The list of defensive issues facing the team right now is a long one but those two — getting back and getting set defensively and closing out possessions with a rebound are right at the top of Nurse’s priority list.
“We are doing a really poor job in transition, a really poor job when we’ve been as good as anybody in the league at that as a focus,” Nurse said. “We are (also) doing a really poor job at the end of possessions. So, the middle is not too bad, right? If we can get our defence set and hold them to one shot, we get a lot of stops. There are still a lot of really good things in this. But we’ve got to clean up the beginning and the end, man. That’s it.”
Nurse described yesterday’s practice as a return to fundamentals, almost training-camp like as he stressed those two defensive points.
And if all of that weren’t enough to ratchet up the angst for a team that just isn’t accustomed to these kind of mid-season struggles, let alone the present 11th place in the East standing, it comes in a year where they have already dug themselves a bit of a hole at the beginning with a 2-8 start and it comes in the second half of a season that has been condensed to the point that any practice time is going to come at the cost of necessary rest time to combat the gruelling schedule.

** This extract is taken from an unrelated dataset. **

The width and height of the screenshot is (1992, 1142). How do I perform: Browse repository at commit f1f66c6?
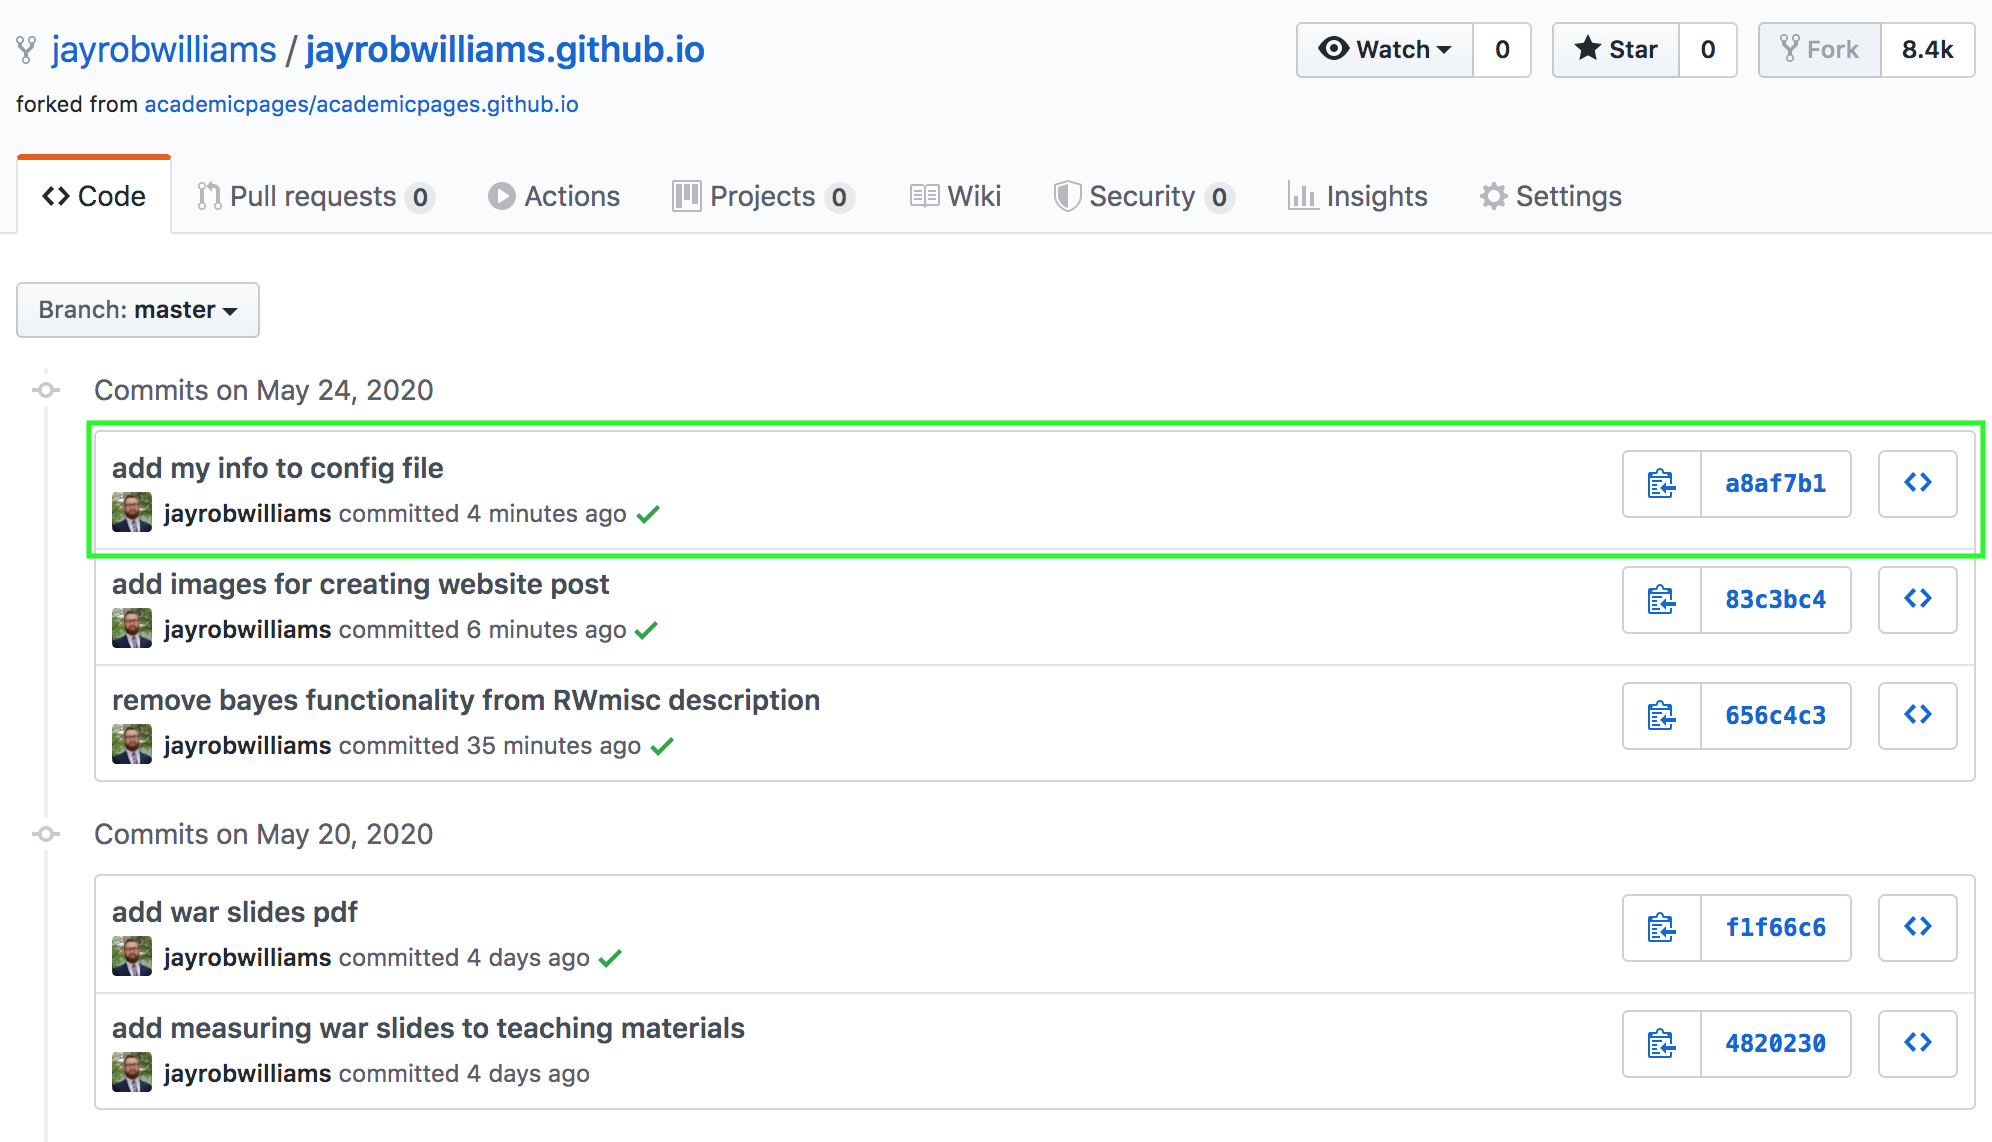click(1917, 928)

None of it is familiar territory, but Nurse remains confident the tide can be turned.
“We have already done it with this team this year and we have done it at super high levels (in the past),” Nurse said. “We’ll get there if we can just keep everyone on the floor for a little bit. Get to the practice gym a little bit. Get to the ballroom a little bit. I think everybody is committed and focussed to try and get back our foundational principles here as quickly as possible.”